======== Given records ========
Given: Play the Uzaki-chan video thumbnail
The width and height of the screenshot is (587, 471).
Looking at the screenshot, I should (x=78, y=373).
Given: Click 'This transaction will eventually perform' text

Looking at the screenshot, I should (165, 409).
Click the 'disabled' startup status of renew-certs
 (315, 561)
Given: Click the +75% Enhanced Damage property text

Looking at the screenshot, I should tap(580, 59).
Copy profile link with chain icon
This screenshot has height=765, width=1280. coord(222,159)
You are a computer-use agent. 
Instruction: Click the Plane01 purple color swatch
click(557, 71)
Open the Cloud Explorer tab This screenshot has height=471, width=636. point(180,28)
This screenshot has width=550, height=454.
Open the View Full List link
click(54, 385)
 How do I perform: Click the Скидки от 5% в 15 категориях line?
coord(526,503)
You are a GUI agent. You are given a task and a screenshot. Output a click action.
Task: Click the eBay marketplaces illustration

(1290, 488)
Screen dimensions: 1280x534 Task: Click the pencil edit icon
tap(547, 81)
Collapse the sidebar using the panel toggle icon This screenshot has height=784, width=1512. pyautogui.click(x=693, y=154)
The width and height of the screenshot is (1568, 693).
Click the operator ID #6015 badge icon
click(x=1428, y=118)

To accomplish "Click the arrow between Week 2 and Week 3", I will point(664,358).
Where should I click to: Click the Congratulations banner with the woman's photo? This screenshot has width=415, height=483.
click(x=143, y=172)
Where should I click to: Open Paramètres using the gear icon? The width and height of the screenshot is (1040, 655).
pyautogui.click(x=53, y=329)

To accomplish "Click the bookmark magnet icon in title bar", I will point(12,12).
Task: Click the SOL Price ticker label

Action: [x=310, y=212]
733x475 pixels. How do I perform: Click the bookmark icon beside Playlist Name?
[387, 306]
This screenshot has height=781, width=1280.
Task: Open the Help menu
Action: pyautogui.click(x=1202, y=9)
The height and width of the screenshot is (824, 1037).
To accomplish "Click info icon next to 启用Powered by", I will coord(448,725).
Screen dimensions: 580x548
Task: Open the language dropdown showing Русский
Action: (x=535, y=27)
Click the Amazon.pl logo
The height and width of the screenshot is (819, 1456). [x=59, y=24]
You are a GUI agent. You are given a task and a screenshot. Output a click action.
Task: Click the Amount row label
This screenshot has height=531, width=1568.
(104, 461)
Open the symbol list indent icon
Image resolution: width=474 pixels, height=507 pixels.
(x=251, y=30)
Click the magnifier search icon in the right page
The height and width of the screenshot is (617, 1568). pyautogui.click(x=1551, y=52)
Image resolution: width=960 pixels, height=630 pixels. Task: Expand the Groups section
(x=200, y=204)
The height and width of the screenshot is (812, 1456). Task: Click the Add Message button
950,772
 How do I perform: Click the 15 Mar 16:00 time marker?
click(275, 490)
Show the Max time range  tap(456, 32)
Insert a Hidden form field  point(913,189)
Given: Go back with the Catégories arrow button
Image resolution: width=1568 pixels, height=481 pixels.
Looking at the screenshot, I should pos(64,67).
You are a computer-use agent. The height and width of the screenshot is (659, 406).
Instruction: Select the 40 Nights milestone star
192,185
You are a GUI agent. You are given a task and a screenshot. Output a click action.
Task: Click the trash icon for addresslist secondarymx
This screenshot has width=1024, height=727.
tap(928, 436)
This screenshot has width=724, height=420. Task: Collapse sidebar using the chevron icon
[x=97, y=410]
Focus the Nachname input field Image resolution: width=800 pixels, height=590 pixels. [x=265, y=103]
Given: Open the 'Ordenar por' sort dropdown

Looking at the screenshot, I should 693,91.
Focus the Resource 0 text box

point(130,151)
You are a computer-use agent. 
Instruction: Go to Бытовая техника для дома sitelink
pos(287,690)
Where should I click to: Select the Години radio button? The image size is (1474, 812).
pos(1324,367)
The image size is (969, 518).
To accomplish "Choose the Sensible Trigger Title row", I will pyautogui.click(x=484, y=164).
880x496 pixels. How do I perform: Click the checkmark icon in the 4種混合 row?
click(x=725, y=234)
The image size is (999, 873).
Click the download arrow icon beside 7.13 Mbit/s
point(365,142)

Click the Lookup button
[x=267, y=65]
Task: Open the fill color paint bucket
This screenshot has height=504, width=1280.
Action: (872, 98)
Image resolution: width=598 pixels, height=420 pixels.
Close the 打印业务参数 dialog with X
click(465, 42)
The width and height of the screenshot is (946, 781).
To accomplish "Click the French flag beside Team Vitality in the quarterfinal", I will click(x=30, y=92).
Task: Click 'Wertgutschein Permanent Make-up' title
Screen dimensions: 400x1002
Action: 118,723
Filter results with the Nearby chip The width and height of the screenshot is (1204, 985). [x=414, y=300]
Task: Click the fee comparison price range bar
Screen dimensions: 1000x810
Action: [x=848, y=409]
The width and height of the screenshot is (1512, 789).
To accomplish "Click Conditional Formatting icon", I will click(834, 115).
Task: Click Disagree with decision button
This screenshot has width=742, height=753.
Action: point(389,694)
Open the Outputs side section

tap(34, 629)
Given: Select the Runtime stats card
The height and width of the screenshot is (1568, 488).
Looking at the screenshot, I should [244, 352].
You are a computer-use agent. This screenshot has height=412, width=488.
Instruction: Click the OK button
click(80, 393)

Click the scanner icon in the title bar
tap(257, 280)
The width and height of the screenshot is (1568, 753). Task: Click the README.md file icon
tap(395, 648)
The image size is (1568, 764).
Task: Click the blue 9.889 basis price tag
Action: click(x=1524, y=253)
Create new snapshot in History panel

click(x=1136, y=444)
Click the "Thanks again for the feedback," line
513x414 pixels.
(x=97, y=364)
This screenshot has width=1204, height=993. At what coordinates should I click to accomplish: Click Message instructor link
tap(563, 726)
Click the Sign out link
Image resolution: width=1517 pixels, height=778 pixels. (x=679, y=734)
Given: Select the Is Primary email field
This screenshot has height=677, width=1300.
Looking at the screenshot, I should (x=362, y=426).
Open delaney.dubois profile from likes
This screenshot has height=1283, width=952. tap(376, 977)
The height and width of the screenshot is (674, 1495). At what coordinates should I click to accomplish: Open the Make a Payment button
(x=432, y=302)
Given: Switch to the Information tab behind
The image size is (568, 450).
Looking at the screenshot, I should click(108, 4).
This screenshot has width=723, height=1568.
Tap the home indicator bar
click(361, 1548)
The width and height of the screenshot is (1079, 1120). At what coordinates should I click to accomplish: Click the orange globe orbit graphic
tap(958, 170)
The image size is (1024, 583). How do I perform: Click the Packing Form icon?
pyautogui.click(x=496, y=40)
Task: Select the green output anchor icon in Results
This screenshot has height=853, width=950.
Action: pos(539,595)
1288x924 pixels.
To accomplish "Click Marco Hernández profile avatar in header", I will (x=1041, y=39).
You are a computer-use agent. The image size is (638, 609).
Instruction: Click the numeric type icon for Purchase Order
========
● What you should do
Determine the number of lines in the data above that contain the word "field", and provide only that figure.

● Response
3